I am confused by this question.
If we connect a resistor in series to capacitor then the voltage will drop across the resistor and now voltage across the capacitor is less than the source, then why would capacitor charge till it has volts equal to the source?

and why in the below image when the capacitor is fully charged, its voltage is not same as source?

If we disconnect the capacitor from the circuit we get this circuit:

simulate this circuit – Schematic created using CircuitLab

Let us close our circuit (12V battery and two resistors) in the black-box. We only have a access to A and B terminals. And now let us try to find out what is inside the box, without opening the black-box.

What can we do? Well, we can measure the voltage across AB terminals.

And this voltage happens to be equal to Vth = 16V (24V * R2/(R1+R2))

We also can connect external load resistor and measure the corresponding voltage and current. But we are brave enough and we shot-out A and B terminals. And measure the short-circuit current Isc = 6A (24V/R1)

Based on only those two measurements we can draw the following conclusion. Our black-box is seen by the outside world as an ideal 16V voltage source with internal resistance equal to

Rth = Vth/Isc = 16V/6A = 2.667Ω (Rth = R1||R2)

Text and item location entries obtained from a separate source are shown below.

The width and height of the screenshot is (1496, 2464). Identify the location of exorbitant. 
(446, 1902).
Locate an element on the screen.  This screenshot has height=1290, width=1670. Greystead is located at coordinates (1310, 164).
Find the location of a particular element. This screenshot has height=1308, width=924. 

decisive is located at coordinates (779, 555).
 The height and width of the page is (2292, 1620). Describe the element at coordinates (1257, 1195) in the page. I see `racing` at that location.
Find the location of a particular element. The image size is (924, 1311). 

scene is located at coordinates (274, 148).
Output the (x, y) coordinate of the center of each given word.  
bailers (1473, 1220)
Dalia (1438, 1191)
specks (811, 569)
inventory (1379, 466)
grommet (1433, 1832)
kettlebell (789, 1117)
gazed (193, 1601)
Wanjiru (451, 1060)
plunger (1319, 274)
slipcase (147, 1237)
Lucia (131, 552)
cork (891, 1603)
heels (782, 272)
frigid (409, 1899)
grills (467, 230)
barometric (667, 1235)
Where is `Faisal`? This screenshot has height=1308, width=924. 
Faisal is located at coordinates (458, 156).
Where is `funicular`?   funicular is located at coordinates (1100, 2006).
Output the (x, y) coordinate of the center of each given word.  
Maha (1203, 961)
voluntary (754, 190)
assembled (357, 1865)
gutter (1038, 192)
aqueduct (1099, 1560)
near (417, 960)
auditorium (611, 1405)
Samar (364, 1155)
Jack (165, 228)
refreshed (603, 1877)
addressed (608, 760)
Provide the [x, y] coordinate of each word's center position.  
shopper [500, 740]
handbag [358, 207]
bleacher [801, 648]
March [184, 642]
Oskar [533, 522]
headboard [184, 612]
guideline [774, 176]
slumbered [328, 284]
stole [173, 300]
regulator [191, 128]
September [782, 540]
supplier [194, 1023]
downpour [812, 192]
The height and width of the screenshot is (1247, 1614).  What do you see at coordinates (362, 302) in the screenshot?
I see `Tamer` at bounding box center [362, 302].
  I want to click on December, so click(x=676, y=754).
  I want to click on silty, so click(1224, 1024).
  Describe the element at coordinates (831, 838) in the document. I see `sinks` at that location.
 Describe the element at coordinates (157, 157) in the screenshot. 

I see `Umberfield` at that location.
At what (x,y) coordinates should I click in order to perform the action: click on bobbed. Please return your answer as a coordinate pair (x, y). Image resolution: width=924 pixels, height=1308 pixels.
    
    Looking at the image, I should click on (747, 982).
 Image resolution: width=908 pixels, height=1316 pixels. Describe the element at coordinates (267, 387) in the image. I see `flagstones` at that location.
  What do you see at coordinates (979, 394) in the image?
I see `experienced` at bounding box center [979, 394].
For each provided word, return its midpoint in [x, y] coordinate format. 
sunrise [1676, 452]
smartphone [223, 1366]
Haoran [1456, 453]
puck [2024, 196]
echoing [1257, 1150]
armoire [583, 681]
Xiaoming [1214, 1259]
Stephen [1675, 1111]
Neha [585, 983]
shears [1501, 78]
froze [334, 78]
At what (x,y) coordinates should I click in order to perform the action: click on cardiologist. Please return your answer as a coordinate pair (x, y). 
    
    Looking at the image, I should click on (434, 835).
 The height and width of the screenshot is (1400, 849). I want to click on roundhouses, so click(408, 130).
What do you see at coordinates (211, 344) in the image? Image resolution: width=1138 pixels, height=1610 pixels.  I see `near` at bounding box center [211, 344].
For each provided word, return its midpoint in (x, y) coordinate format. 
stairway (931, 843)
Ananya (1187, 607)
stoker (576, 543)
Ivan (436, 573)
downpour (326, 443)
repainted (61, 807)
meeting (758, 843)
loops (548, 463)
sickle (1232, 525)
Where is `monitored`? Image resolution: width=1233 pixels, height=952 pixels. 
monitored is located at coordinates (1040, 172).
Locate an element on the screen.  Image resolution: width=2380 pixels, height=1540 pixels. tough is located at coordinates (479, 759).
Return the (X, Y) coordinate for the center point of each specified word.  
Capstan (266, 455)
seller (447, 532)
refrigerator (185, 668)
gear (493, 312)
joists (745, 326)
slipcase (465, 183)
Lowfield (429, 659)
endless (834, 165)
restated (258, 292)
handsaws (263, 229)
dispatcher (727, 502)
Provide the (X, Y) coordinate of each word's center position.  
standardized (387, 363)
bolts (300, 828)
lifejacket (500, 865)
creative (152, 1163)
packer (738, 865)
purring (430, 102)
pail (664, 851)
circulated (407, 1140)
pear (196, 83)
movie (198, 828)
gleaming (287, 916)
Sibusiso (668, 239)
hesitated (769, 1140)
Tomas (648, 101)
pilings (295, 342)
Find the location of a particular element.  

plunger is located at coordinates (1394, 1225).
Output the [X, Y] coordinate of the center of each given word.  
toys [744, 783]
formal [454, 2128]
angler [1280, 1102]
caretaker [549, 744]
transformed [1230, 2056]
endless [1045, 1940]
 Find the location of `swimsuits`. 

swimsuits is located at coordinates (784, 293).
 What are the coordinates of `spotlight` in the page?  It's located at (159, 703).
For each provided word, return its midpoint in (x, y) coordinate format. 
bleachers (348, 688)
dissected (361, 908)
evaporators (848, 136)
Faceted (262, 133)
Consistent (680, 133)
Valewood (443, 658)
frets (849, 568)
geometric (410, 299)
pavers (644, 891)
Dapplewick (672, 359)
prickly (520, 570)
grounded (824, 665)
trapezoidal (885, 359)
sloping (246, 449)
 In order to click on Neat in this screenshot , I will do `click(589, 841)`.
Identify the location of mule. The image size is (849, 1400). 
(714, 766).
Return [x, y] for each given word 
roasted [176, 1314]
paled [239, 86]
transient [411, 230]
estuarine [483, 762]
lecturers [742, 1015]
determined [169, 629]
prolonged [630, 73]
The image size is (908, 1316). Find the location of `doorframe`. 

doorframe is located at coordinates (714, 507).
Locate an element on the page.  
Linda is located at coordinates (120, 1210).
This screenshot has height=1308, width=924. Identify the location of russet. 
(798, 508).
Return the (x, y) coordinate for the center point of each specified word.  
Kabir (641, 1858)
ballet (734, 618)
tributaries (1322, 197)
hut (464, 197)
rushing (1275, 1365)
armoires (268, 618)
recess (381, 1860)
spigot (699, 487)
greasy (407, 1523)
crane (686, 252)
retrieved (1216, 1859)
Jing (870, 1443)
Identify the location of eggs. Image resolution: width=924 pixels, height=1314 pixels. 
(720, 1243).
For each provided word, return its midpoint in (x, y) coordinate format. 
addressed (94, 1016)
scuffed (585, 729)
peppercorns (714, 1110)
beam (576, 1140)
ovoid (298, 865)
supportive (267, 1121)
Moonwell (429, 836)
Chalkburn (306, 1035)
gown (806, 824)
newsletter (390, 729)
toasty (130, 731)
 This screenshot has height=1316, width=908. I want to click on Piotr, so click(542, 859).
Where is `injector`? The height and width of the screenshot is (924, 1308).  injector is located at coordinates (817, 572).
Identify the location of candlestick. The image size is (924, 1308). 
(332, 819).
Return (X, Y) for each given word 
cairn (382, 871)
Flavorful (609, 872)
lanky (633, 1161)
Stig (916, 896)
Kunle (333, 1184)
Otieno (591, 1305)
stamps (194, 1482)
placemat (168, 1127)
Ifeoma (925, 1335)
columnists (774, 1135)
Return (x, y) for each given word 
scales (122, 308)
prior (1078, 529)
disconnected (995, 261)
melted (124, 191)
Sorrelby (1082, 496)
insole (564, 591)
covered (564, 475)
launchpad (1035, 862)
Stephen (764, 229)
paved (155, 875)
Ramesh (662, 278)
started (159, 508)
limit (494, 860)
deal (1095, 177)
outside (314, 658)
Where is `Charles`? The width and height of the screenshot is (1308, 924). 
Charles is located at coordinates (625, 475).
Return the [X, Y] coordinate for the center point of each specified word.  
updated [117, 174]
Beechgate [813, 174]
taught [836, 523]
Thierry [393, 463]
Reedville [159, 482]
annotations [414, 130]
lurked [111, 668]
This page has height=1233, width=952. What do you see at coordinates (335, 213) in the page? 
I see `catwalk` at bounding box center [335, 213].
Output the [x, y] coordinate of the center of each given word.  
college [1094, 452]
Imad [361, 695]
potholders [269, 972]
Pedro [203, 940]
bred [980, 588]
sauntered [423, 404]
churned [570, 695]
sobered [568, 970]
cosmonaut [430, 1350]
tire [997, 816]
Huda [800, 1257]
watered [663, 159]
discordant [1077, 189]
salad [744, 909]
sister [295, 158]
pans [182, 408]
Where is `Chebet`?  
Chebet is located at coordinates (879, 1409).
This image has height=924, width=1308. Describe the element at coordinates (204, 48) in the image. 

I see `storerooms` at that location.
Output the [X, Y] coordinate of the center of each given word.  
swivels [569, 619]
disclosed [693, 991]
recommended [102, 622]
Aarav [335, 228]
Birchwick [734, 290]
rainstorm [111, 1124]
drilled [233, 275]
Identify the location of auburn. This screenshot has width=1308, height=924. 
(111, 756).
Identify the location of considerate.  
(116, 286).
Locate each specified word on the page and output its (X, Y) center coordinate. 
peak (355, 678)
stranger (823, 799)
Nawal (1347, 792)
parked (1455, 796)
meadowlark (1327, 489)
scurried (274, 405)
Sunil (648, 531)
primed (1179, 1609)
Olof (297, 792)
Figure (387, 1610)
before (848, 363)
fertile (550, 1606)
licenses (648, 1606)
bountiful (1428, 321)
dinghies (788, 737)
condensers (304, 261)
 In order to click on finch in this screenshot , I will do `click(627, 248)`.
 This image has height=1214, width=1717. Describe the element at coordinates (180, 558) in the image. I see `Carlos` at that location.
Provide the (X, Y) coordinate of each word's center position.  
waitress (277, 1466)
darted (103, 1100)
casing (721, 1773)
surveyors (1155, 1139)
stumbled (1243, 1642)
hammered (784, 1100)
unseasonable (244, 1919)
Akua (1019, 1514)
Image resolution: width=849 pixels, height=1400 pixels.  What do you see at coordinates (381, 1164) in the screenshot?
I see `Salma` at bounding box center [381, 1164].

So, we can remove our black-box from the circuit. And we replace the black-box with his equivalent circuit. The 16V ideal voltage source with 2.667Ω internal resistance.

simulate this circuit

And I hope that now you can see that our capacitor will see this equivalent circuit. And this is why capacitor stops charging when the voltage across the capacitor reaches 16V.

Later on, you will be introduced to the Thevenin's theorem. It will help you understand this stuff better.